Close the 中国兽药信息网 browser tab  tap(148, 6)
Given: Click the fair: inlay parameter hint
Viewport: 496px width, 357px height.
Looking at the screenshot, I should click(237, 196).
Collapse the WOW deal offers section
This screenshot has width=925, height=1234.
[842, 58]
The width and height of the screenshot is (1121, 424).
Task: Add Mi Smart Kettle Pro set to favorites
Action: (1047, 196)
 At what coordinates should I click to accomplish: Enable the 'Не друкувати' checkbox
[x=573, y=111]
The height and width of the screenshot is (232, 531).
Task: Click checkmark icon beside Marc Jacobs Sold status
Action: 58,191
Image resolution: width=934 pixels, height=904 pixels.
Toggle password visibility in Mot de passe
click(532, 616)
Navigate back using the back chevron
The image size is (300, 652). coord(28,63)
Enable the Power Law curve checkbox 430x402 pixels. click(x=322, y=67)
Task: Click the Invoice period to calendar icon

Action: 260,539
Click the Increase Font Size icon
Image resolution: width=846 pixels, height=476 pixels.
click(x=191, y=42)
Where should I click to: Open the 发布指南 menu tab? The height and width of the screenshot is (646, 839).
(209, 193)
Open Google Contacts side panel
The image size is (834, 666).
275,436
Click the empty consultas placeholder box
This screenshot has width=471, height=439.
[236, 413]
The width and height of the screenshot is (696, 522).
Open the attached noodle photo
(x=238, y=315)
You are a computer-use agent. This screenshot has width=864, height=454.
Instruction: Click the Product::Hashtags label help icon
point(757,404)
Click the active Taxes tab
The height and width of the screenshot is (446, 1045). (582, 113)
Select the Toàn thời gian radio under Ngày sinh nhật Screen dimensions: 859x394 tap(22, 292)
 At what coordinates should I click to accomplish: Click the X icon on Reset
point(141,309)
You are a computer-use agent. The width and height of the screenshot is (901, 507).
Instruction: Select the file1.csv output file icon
☆ ☆ ☆ ☆
:: Task to carry out ::
In the entries above, find the line holding "Toggle password visibility in Mot de passe" and the line holding "Select the Toàn"; print both of them and every line between, exactly, and nothing else.

:: Solution for this task ::
Toggle password visibility in Mot de passe
click(532, 616)
Navigate back using the back chevron
The image size is (300, 652). coord(28,63)
Enable the Power Law curve checkbox 430x402 pixels. click(x=322, y=67)
Task: Click the Invoice period to calendar icon

Action: 260,539
Click the Increase Font Size icon
Image resolution: width=846 pixels, height=476 pixels.
click(x=191, y=42)
Where should I click to: Open the 发布指南 menu tab? The height and width of the screenshot is (646, 839).
(209, 193)
Open Google Contacts side panel
The image size is (834, 666).
275,436
Click the empty consultas placeholder box
This screenshot has width=471, height=439.
[236, 413]
The width and height of the screenshot is (696, 522).
Open the attached noodle photo
(x=238, y=315)
You are a computer-use agent. This screenshot has width=864, height=454.
Instruction: Click the Product::Hashtags label help icon
point(757,404)
Click the active Taxes tab
The height and width of the screenshot is (446, 1045). (582, 113)
Select the Toàn thời gian radio under Ngày sinh nhật Screen dimensions: 859x394 tap(22, 292)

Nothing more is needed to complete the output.